La CFFP met aussi en ligne son Guide des mesures fiscales. En 13 sections thématiques, le guide présente 72 fiches descriptives qui permettent de mieux comprendre les principaux crédits et déductions qui s’adressent aux particuliers.

Pour ceux qui préfèrent le bon vieux papier, le guide Réduisez vos impôts est un classique (39,95 $). Parrainé par l’Ordre des comptables professionnels agréés du Québec, l’ouvrage de 462 pages décortique dans un langage simple et clair les principales mesures fiscales qui touchent les particuliers.

Le Planiguide fiscal de la firme Raymond Chabot Grant Thornton est un autre incontournable de la saison des impôts. Gratuit et disponible sur le web, il donne un aperçu des nouveautés fiscales de l’année et survole plusieurs sujets : placement, impôt américain, succession, santé, aînés, aidants naturels, employés, personnes en affaires, etc.

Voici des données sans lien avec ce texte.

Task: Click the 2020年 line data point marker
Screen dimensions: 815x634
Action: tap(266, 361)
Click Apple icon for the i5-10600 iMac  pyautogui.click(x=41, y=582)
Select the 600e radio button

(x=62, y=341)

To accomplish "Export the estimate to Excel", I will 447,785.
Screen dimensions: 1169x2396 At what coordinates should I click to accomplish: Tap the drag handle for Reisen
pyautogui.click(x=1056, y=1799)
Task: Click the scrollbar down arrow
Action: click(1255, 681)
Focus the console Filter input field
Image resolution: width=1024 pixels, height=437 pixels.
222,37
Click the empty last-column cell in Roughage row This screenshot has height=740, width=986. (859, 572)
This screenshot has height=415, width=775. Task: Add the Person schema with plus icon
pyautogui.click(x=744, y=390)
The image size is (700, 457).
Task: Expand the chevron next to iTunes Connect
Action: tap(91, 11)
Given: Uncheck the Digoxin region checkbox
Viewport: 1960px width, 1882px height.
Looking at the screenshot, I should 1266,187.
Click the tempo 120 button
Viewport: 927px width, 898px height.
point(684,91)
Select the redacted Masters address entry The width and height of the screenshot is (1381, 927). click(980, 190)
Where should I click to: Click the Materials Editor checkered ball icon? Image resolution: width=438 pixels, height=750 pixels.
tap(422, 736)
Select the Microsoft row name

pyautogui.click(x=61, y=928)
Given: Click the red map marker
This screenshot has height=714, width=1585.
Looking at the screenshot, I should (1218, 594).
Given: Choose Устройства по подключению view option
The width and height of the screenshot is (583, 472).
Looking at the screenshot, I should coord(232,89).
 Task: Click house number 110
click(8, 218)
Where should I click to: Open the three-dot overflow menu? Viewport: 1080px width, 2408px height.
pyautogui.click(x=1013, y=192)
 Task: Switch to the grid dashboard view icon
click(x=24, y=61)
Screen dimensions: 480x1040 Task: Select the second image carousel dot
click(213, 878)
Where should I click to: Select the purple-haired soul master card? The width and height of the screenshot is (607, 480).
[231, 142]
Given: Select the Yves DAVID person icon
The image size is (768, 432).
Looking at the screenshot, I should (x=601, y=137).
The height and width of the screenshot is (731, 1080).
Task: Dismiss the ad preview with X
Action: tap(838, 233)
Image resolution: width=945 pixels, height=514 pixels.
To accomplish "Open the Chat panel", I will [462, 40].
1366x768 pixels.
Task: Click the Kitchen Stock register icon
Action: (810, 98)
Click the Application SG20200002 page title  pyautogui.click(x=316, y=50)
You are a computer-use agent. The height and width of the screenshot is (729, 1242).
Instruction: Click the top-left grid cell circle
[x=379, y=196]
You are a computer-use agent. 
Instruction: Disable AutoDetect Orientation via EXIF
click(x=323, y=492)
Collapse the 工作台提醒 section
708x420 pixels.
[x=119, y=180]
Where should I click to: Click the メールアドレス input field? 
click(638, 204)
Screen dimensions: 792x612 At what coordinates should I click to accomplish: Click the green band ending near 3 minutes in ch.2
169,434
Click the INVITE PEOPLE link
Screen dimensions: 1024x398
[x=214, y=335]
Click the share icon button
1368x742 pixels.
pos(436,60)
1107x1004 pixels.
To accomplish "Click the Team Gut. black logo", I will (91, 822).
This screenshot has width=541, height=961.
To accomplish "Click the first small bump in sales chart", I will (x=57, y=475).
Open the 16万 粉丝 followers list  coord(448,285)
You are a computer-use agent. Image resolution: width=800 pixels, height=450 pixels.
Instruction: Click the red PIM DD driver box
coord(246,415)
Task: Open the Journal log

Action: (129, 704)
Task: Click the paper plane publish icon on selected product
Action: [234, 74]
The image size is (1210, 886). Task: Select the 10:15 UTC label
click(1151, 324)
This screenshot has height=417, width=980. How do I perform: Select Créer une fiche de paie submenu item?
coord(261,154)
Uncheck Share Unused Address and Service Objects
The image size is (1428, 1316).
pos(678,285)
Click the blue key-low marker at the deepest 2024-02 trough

L’Agence du revenu du Canada (ARC) offre un petit guide en ligne qui permet de se familiariser avec les notions de base de notre système fiscal. Vous n’y trouverez pas de trucs pour économiser des impôts, mais plutôt un a b c de la préparation d’une déclaration de revenus.

Année après année, le Programme des bénévoles administré par l’ARC et Revenu Québec organise des cliniques d’impôts avec la collaboration de centaines d’organismes communautaires à travers la province. Ce service permet aux personnes à faibles revenus d’obtenir de l’aide pour faire leurs déclarations comme il faut.